Als Expertin für Arbeitsrecht gibt Liz gerne wertvolles juristisches Wissen an Personalverantwortliche weiter, damit diese kostspielige rechtliche Fehler vermeiden können. Ihre Mission bei twinwin ist es, das Arbeitsrecht für die Personalabteilung einfach zu machen.

Das deutsche Arbeitsrecht ist bekannt für seine Komplexität und arbeitnehmerfreundliche Ausrichtung. Als HR-Experte oder Unternehmer ist es daher unerlässlich, die grundlegenden Aspekte der HR Compliance zu verstehen, um rechtliche Fallstricke und kostspielige Rechtsstreitigkeiten zu vermeiden.
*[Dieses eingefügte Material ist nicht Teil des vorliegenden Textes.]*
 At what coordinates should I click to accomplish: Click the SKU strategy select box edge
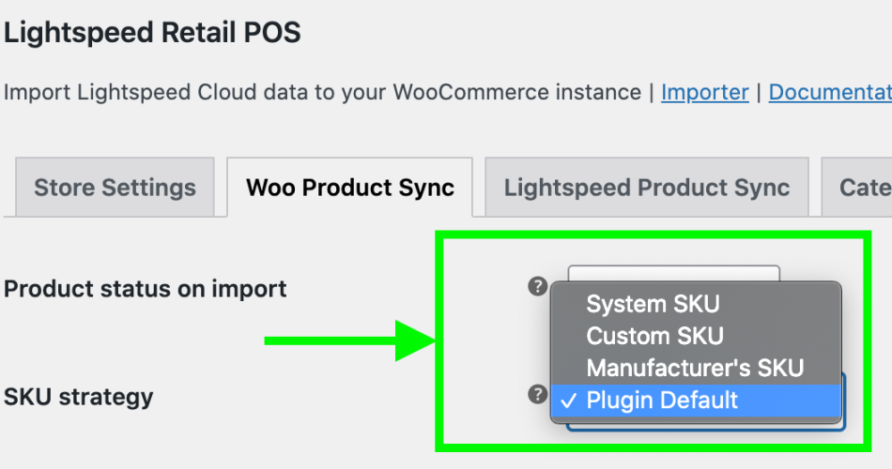coord(843,401)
Im Folgenden werfen wir einen genauen Blick auf fünf der größten Fehlerquellen im Zusammenhang mit HR Compliance und dem deutschen Arbeitsrecht. 

#5 Das nachvertragliche Wettbewerbsverbot

Das nachvertragliche Wettbewerbsverbot ist eine Vereinbarung, die es einem Arbeitnehmer nach Beendigung seines Arbeitsverhältnisses untersagt, in Konkurrenz zum ehemaligen Arbeitgeber zu treten.
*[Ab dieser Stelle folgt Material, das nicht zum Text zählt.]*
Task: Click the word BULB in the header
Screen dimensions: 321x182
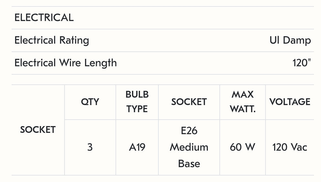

Doch bereits vor der – zugegebenermaßen komplexen – Klauselgestaltung sollten HRler aufhorchen: Ein nachvertragliches Wettbewerbsverbot hat stets seinen Preis, und zwar den der sogenannten Karenzentschädigung!
Arbeitgeber sind also gut beraten, genau zu überlegen, ob ein Wettbewerbsverbot, gemessen am Know-how und der Position des Beschäftigten, tatsächlich verhältnismäßig ist.

Einmal vereinbart, ist eine einseitige Lösung des Arbeitgebers vom Wettbewerbsverbot nur noch unter bestimmten Voraussetzungen und Einhaltung gewisser Fristen möglich!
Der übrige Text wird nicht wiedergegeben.